Vicksburg can’t give in to teen crime
Published 12:00 am Sunday, January 17, 2010
The most convenient thing to do is point fingers at who or what is responsible for the rocketing teen crime problem in Vicksburg.
Citizens will blame the police. The police will blame parents. Parents will blame the schools anda lack of activities for our young people. The young people blame, well, no one — they are too busy committing crimes.
Sean P. Murphy is Web editor. He can be reached at smurphy@vicksburgpost.com
The solution to a problem affecting everyone associated with this city is not easy.
Teen arrests in 2009 ballooned from 395 in 2008 to 663 in 2009. The arrests range from shoplifting to simple assaults to killings. About 35 percent of those arrests have occurred in the past 4 months alone.
The police cannot be everywhere every minute of every day. It is unrealistic to believe that a police force the size of Vicksburg’s will be able to control crime completely. A beefed-up police presence around known hot-spots for crime is a must, but not the complete answer.
VPD Chief Walter Armstrong on Monday said his department has added officers and plans to begin youth activities in an effort to get the teens off the streets. Off the streets would, in theory, lead to fewer crimes committed.
But what is there to do here for our young people? Youth baseball and softball provide needed outlets for mostly pre-teens. For too many, though, activities in and around the city are few. Remember the saying, “The devil finds work for idle hands to do”?

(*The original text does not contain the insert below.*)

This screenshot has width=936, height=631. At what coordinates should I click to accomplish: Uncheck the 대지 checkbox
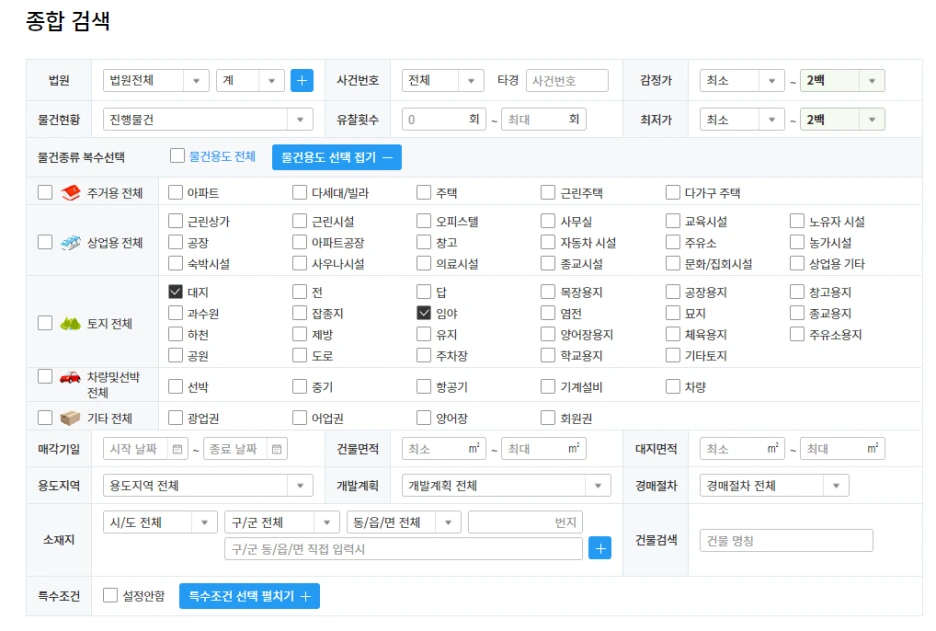click(x=174, y=291)
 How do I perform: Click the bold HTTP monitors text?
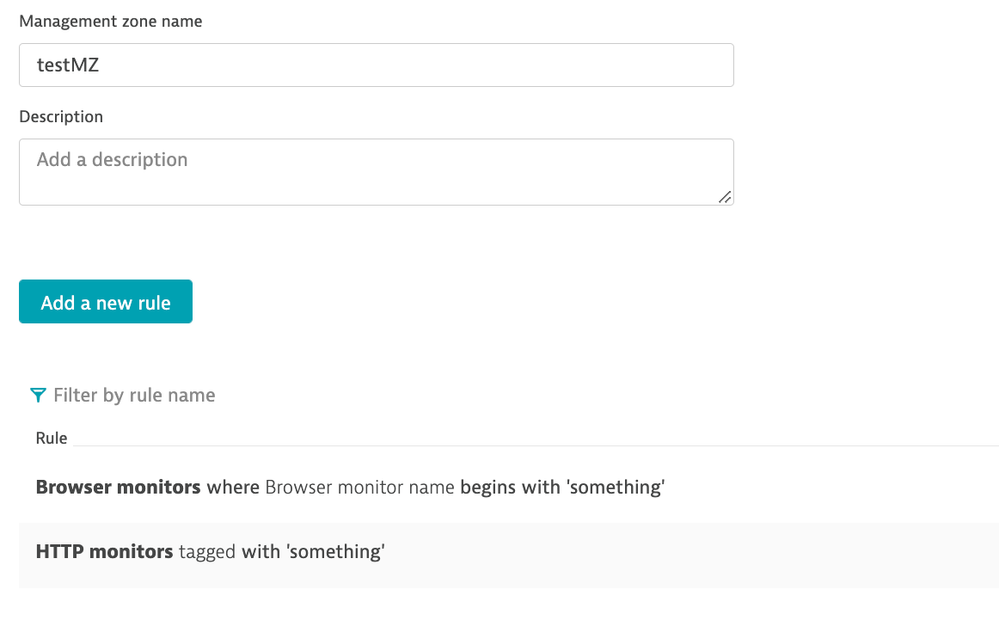coord(104,551)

It seems as if too many of these teens should be in the classroom, but instead walk around at all times of the day. The number of young people congregating together is staggering. Seeing groups of young people during the summer is common, but it should not be common to see those young people during a school day.
Education provides the foundation for life. Knowledge is power. An uneducated society is an enslaved society.
Vicksburg has a problem facing it, but any amateur historian will say this city has had its share of problems before. Each time a major problem presented itself, the people who make this city what it is pulled together.
The troubling statistics — almost doubling teen arrests in one year — mean it’s time to pull together.
The community — from Marcus Bottom to Lakewood to Kings to Wildwood— will be the solution.
What cannot happen, what must not happen, is for the community to throw up its collective arms in surrender.